This post is part of a series entitled A Year With My Camera.
Lesson 1.6 in my own words:
- The camera has 3 settings that control light: aperture, shutter speed, and ISO.
- Each has a creative effect or consequence.
- Practice: Throughout the year, repeat the exercises of the first 5 lessons
- Shoot on aperture and shutter priority modes.
- Look at shots taken on auto, and think how they could be better
- At least once a month, practice on manual mode
- Histogram: A bar chart showing light values.
- For each photograph taken, the camera counts the pixels, calculates how many of each tone there are, then plots them on a bar chart (histogram).
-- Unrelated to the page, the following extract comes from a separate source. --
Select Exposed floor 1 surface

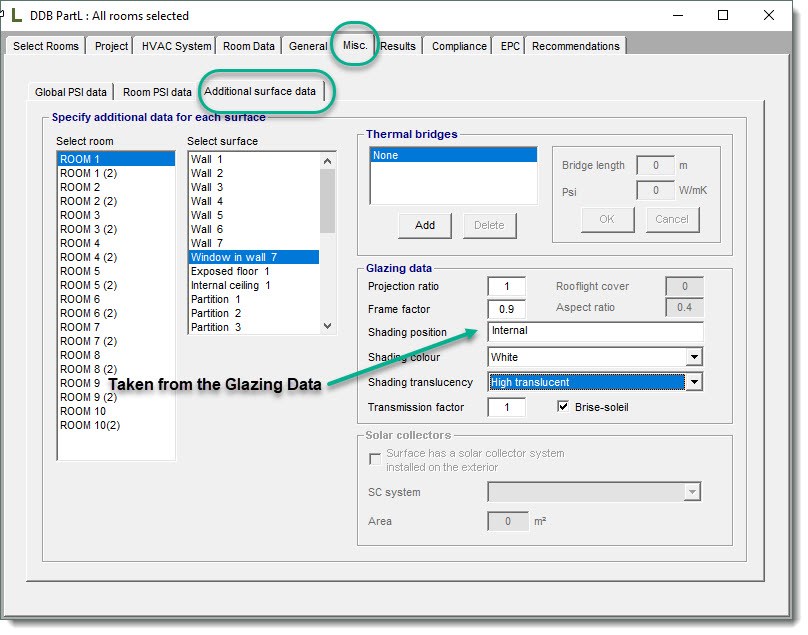230,271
- Black tones are on the left.
- White tones are on the right
- Metering: When the camera measures how much light is falling on the scene.
The camera is programmed for a choice of three kinds of metering.
- Matrix, or evaluative metering (usually default) - The camera takes a broad reading from the entire frame. Can be skewed if, for example, the background is very light or dark compared to the subject.
- Center-weighted metering - Priority is given to whatever is in the middle of the frame. A good all-purpose setting.
- Spot metering - The photographer chooses one small area of the frame for a reading, usually one of the small rectangles seen in the viewfinder indicating where the camera is focused. This is the most accurate way of getting correct exposure.
- Metering will vary depending on the camera's mode.
- The histogram represents the metering for each potential picture.
- Exposure compensation
- An alternate way to correct exposure
- Quicker than adjusting shutter speed, aperture, or ISO.
- The camera's exposure compensation function lets you make changes without having to fiddle with the other settings.
- Represented as a scale from -3 to +3, with increments in full and third stops.
Can be used visually (eyeball it) or with the histogram.
- If the histogram shows underexposed, use exposure compensation to choose more light.
- If the histogram shows overexposed, choose less light.
This Week's Project:
- Select one of the auto modes and photograph a piece of white paper.
- Check the histogram. The camera will display it for mid-gray.
- Using manual mode or exposure compensation, adjust the histogram to display the paper as white, with the bars all the way to the right.
- Try other subjects, indoors and out, and observe the histogram.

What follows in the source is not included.